What you will do: Quote the entries below from the line with "The image size is (426, 524)." through the line with "Screen dimensions: 1588x940", both ends included, and only those lines.

Records supplied:
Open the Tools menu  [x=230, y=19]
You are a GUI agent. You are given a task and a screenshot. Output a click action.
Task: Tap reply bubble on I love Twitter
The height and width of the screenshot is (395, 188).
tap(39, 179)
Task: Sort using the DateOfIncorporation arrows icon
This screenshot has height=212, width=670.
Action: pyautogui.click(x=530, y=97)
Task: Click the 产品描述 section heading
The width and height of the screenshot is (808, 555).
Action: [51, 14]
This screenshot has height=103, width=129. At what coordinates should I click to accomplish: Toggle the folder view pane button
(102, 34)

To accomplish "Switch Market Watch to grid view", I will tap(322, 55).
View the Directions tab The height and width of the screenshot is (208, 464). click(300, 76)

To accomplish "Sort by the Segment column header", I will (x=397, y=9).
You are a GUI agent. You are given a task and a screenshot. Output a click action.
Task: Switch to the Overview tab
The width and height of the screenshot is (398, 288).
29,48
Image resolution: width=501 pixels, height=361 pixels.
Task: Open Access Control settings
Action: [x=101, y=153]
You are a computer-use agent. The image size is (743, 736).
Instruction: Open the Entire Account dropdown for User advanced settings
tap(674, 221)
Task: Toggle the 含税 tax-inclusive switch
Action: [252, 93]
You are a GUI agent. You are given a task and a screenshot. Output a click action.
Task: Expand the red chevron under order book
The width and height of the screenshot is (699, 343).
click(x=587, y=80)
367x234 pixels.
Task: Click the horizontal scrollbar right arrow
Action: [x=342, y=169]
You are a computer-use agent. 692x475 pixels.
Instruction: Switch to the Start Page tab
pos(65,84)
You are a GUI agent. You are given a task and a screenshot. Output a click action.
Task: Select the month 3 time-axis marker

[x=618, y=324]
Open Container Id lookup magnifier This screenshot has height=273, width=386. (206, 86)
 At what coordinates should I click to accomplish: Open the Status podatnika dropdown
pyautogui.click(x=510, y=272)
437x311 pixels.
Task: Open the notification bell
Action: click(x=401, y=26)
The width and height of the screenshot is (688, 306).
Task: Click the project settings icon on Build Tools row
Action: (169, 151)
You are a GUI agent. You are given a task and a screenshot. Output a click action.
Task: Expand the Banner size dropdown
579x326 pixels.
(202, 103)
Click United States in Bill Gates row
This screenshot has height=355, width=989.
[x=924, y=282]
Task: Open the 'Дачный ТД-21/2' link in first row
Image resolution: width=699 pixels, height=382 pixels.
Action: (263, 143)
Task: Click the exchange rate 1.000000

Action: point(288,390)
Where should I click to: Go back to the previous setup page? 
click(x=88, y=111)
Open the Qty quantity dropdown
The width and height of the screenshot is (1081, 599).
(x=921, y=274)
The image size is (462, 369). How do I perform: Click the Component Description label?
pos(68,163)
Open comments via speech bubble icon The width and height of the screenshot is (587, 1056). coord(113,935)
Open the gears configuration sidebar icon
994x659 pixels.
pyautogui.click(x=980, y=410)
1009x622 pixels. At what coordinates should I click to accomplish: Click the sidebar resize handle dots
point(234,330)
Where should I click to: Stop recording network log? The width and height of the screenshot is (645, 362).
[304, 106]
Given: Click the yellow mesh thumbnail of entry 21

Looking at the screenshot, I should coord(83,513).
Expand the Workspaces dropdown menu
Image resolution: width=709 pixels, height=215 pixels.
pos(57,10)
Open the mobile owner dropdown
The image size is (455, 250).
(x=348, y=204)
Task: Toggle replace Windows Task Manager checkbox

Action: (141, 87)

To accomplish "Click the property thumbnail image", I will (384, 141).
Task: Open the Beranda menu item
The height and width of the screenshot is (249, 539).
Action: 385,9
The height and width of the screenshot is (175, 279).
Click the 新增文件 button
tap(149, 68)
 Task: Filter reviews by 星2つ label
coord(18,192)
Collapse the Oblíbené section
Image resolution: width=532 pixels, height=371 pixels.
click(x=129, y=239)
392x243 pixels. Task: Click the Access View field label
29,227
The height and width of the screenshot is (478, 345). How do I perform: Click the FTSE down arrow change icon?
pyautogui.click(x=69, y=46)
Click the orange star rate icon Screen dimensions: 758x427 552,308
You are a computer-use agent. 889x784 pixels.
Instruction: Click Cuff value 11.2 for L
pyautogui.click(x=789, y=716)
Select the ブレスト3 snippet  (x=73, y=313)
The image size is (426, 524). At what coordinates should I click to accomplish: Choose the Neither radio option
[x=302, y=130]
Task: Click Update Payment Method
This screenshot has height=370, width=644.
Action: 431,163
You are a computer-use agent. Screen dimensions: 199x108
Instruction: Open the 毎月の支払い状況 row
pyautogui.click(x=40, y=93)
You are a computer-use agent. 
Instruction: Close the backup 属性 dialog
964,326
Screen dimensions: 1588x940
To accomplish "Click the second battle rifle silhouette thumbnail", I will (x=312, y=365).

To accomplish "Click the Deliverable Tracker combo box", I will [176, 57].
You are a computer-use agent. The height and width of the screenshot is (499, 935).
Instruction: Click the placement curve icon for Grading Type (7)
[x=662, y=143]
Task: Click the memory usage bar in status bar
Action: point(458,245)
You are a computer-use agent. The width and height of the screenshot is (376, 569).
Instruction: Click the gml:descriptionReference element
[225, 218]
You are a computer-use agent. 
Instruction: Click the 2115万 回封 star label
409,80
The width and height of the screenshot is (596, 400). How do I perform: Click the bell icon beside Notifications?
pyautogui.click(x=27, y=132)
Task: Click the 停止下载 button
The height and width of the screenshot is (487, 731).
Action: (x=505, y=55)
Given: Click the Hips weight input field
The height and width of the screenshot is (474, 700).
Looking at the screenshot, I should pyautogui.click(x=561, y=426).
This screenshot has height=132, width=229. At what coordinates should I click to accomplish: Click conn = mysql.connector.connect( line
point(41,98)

Solution to this problem:
The image size is (426, 524). At what coordinates should I click to accomplish: Choose the Neither radio option
[x=302, y=130]
Task: Click Update Payment Method
This screenshot has height=370, width=644.
Action: 431,163
You are a computer-use agent. Screen dimensions: 199x108
Instruction: Open the 毎月の支払い状況 row
pyautogui.click(x=40, y=93)
You are a computer-use agent. 
Instruction: Close the backup 属性 dialog
964,326
Screen dimensions: 1588x940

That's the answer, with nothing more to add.